Wednesday, March 28, 2007

Is Hugh Hewitt a Secularist?

My mother grew up in small-town Alabama. She was Catholic and went to a parochial school through the eighth grade. When she went to the local public high school she got a taste of anti-Catholic prejudice. People asked her questions like, "Is it true that when you get married, you have to sleep with a priest before you sleep with your husband?" It was a sometimes humiliating experience, but she lived through it and today, Catholic and Protestant relations in that same town are very comfortable. In fact, the pastor at a Southern Baptist church in the city gave a sermon praising John Paul II after his death. He went on to say that we should fervently hope the next Pope is a man like him because the Pope is the face of Christianity around the world. This rapprochement between Catholics and Evangelicals hasn't happened by avoiding questions or hiding behind identity politics. It has been earned through engagement.
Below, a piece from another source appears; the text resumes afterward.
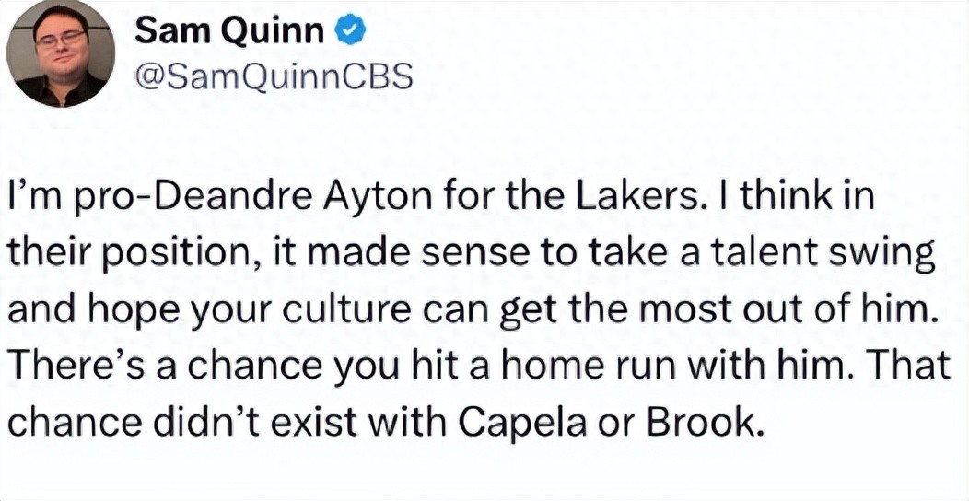Image resolution: width=969 pixels, height=501 pixels.
Task: Open Sam Quinn's profile picture
Action: tap(61, 54)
So now, Hugh Hewitt writes a book about Mitt Romney as the first Mormon in the White House. I've already questioned whether the book is premature in the extreme. It's not as if there has been some amazing groundswell for the one term governor of Massachusetts who skipped out on the second term at least in part because everyone knows he would likely have lost. But the part that concerns us here is Hewitt's claim that by acting as if Romney's faith matters at all we somehow violate the spirit of Article VI's prohibition on religious tests for officeholding and that evangelical Christians in particular should hesitate to consider Romney's religion because they don't want to have their own political hopes stymied by others considering their faith.

I think Hewitt is fundamentally wrong. Let's tease this thing out a bit, shall we?
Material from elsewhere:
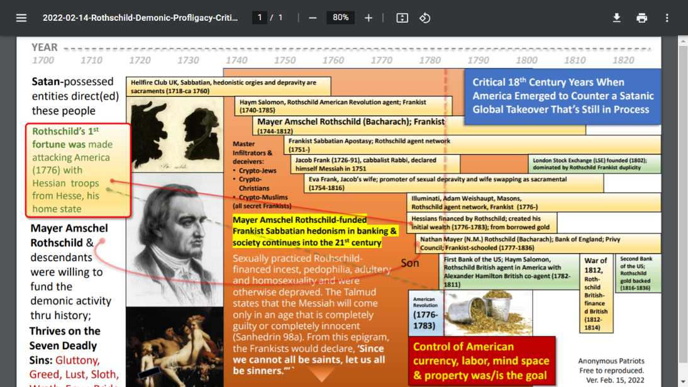Click the black silhouette profiles image
Screen dimensions: 688x387
pos(175,135)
Article VI prohibits any religious test for officeholding in the federal government. So we will have no official requirement that only Episcopalians or whoever may serve in the federal government. Historically we know that set-up was basically about federalism (different states endorsing different denominations thus requiring federal stalemate), but let's forget that and deal with it as we see it today. No official test set in legislation, executive order, etc. Fine. But then there is the question of the individual's vote and you may exercise that however you wish. No Article VI interaction there.

Now, Hugh Hewitt wants to play the left-wing game and say that Article VI sets out an American value we should observe and that paying any attention to Romney's religion is a violation of that value.

I disliked that argument just as much the first time I read it in a little book titled The Godless Constitution by Isaac Kramnick and Laurence Moore. Kramnick and Moore were concerned that evangelicals and Catholics would refuse to consider a candidate who wasn't religious enough and would therefore, apply a sort of religious test against an atheist, for example, running for President.

Historically, there is plenty of precedent for considering a candidate's religion and it hasn't been such a terrible thing. Jefferson was nobody's idea of an orthodox Christian. He was the perfect picture of a deist, believing in morality and punishments and rewards in the afterlife, but not in the specific Christian revelation. New England Clergy who were members of the Federalist party raged against Jefferson's lack of correct faith. They preferred Adams, who was also not a picture perfect Christian in theology, but who was more favorable to religious establishments. Tellingly, Jefferson's supporters felt the need to deny the attacks on his Christianity.* Despite the religious controversy, Jefferson did defeat Adams and won the presidency. He required no rule against debating religious convictions of a candidate to do so.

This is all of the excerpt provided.